- [SET PROBLEM]
Print each of the following items line for line, keeping every character unchanged.
━━━ MATERIAL PROVIDED
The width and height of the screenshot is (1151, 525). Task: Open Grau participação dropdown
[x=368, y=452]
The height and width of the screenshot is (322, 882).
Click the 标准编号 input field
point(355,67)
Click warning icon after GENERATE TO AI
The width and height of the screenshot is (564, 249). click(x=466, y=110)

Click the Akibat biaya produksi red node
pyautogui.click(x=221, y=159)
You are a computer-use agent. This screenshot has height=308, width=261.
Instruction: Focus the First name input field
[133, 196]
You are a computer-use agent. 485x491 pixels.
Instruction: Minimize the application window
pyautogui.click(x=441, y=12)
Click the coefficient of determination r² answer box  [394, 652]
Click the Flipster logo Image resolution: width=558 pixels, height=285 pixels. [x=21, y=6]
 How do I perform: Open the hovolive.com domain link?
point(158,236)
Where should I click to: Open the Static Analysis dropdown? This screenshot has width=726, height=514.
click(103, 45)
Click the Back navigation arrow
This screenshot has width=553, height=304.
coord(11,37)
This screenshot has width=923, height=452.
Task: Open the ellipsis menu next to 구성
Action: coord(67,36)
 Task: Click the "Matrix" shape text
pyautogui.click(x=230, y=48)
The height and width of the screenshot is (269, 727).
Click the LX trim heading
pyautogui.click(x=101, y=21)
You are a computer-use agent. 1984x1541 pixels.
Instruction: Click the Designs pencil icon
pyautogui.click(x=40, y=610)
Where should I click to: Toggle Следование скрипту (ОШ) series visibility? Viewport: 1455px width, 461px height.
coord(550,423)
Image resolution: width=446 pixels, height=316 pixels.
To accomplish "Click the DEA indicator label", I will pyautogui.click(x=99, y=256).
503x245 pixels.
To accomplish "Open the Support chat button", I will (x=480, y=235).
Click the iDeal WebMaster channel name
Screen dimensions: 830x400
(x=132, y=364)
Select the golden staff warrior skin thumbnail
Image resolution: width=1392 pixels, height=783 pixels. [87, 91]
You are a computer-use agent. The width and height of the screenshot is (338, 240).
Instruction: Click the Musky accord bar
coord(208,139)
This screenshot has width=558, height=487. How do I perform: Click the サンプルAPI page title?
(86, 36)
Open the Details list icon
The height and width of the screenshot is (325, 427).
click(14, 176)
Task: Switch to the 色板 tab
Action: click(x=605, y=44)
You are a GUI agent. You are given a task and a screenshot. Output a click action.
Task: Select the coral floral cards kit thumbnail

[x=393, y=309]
━━━━━━
- [TASK ANSWER]
The width and height of the screenshot is (1151, 525). Task: Open Grau participação dropdown
[x=368, y=452]
The height and width of the screenshot is (322, 882).
Click the 标准编号 input field
point(355,67)
Click warning icon after GENERATE TO AI
The width and height of the screenshot is (564, 249). click(x=466, y=110)

Click the Akibat biaya produksi red node
pyautogui.click(x=221, y=159)
You are a computer-use agent. This screenshot has height=308, width=261.
Instruction: Focus the First name input field
[133, 196]
You are a computer-use agent. 485x491 pixels.
Instruction: Minimize the application window
pyautogui.click(x=441, y=12)
Click the coefficient of determination r² answer box  [394, 652]
Click the Flipster logo Image resolution: width=558 pixels, height=285 pixels. [x=21, y=6]
 How do I perform: Open the hovolive.com domain link?
point(158,236)
Where should I click to: Open the Static Analysis dropdown? This screenshot has width=726, height=514.
click(103, 45)
Click the Back navigation arrow
This screenshot has width=553, height=304.
coord(11,37)
This screenshot has width=923, height=452.
Task: Open the ellipsis menu next to 구성
Action: coord(67,36)
 Task: Click the "Matrix" shape text
pyautogui.click(x=230, y=48)
The height and width of the screenshot is (269, 727).
Click the LX trim heading
pyautogui.click(x=101, y=21)
You are a computer-use agent. 1984x1541 pixels.
Instruction: Click the Designs pencil icon
pyautogui.click(x=40, y=610)
Where should I click to: Toggle Следование скрипту (ОШ) series visibility? Viewport: 1455px width, 461px height.
coord(550,423)
Image resolution: width=446 pixels, height=316 pixels.
To accomplish "Click the DEA indicator label", I will pyautogui.click(x=99, y=256).
503x245 pixels.
To accomplish "Open the Support chat button", I will (x=480, y=235).
Click the iDeal WebMaster channel name
Screen dimensions: 830x400
(x=132, y=364)
Select the golden staff warrior skin thumbnail
Image resolution: width=1392 pixels, height=783 pixels. [87, 91]
You are a computer-use agent. The width and height of the screenshot is (338, 240).
Instruction: Click the Musky accord bar
coord(208,139)
This screenshot has width=558, height=487. How do I perform: Click the サンプルAPI page title?
(86, 36)
Open the Details list icon
The height and width of the screenshot is (325, 427).
click(14, 176)
Task: Switch to the 色板 tab
Action: click(x=605, y=44)
You are a GUI agent. You are given a task and a screenshot. Output a click action.
Task: Select the coral floral cards kit thumbnail

[x=393, y=309]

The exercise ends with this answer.